July 31, 2012 12:27pm
and I've read of a Regent saying they were in the process of balancing a state university. I'm asuming that means taking the freedom out of academic, the liberal out of arts, and the ethnic out of ethnic studies. After all they had witch hunted a professor out of their job for something he wrote criticizing those who worked for world financial institutions in the WTC that got to the tv jabber-jockies.
July 31, 2012 12:21pm
Hedges goes a long way toward explaining how we end up with the kind of amoral, narcissistic, venal cretins, (with Ivy league credentials), that are currently mining Wall St. for all it's worth, or more expressly, for all WE are worth. All through the mortgage meltdown, I was left asking how the smartest guys in the room could have so monumentally screwed the pooch and not seen it coming. Silly me..... Of course they DID see it coming. They made it happen and no small number of them were in the business of making it happen knowing full well what the final result would be. That's the value of higher education.
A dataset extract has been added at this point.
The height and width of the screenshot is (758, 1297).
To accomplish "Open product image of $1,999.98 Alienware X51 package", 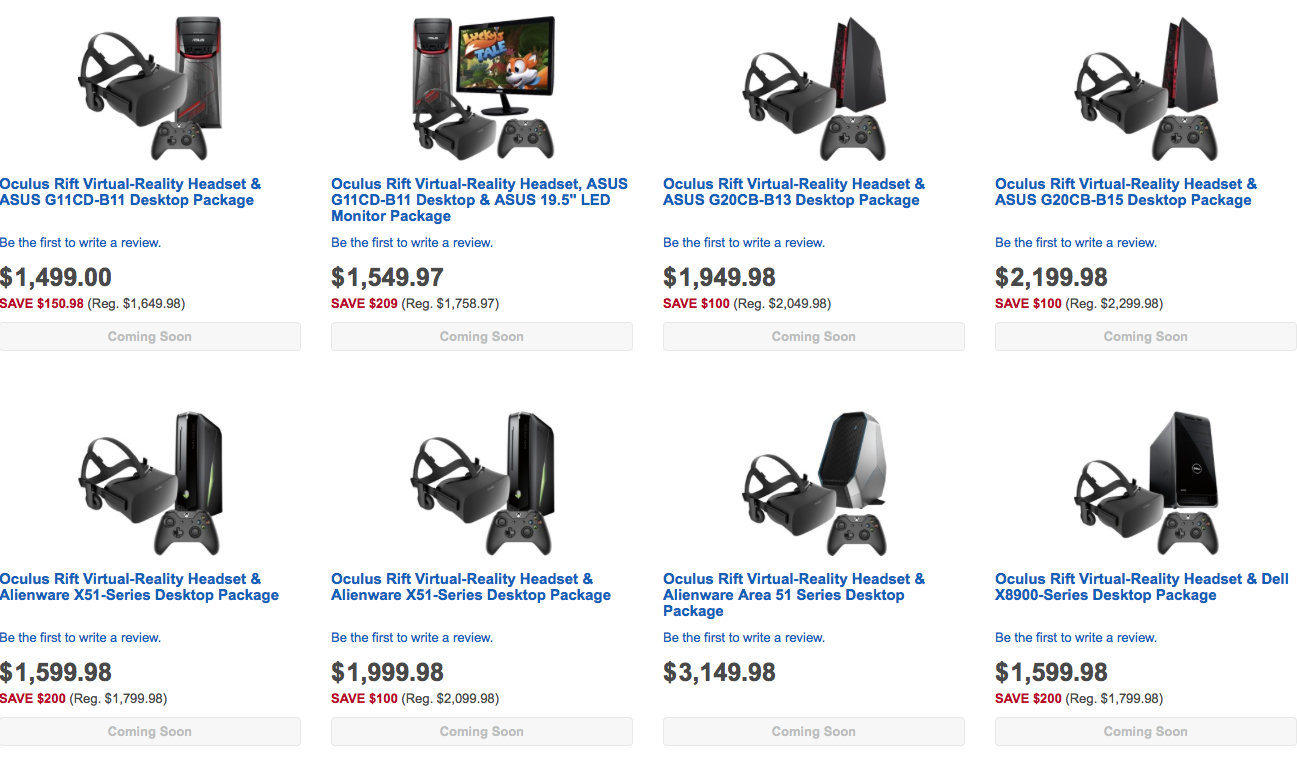I will point(482,484).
If our universities are in the business of creating avaricious assholes whose raison d'etre is to pillage the net worth of the society they live in, maybe higher education is over-rated. If the reason for a football program is to raise funds for the athletic department endowments while providing cover for pedophiles, maybe we don't need universities and what they have to offer after all. If joining the Greeks is about proving your worth by drinking beer from someone's ass crack, maybe we don't need the Greeks anymore.
I have no university education or degree and likely never will. But I know enough about history to know that something smells like Rome in it's dotage around here.
July 31, 2012 11:49am
My experience at PSU was not at all like what you describe here. Of course, I never joined, or attempted to join, a fraternity. I never had the slightest interest in the football program. Most importantly, I wanted very much to learn, and enjoyed spending hours at the library doing research, often not related to any class work. Of course, the department I got my degree from no longer exists at PSU (religious studies) and I suspect things have changed since I was there in the early 90's. I just think you paint with too broad a brush when it comes to labeling everyone who goes there as conformists and drones. To be fair though, it probably is true for more than half the student body, and my experience requires someone who is excited about learning and who is not willing to conform at all. So for the most part, I think you make many good points here. Let's just not make so many broad assumptions about a very large number of people.
July 31, 2012 11:45am
Thank you so much for this article. I have always wondered why we do not honour and revere our universities for their educational offerings, and instead we tend to know what sports teams they have etc. We should leave sports for recreation in colleges and let those who want to play professionally (most of these candidates go to college to prepare them for professional chance) find other avenues.
July 31, 2012 11:34am
Should be read in tandem with Dean Baker's article on corporate plans to gut Social Security and Medicare.
July 31, 2012 11:24am
I'm so glad you said all this -- it encapsulates a great deal of what is wrong with our educational system. And you expressed it with appropriate ferocity!
What you left out: these same people don't think foreign languages, algebra, or English composition are subjects they need to study in high school. So they complain about them and have them removed from the children's options as well. We are raising a population of bullies and dolts. That's nothing new, but they didn't go to college in the old days.
July 31, 2012 10:10am
The television ad that claims "Penn State is # 1 with corporate recruiters" is an indictment of typical graduates (sheeple) of that university.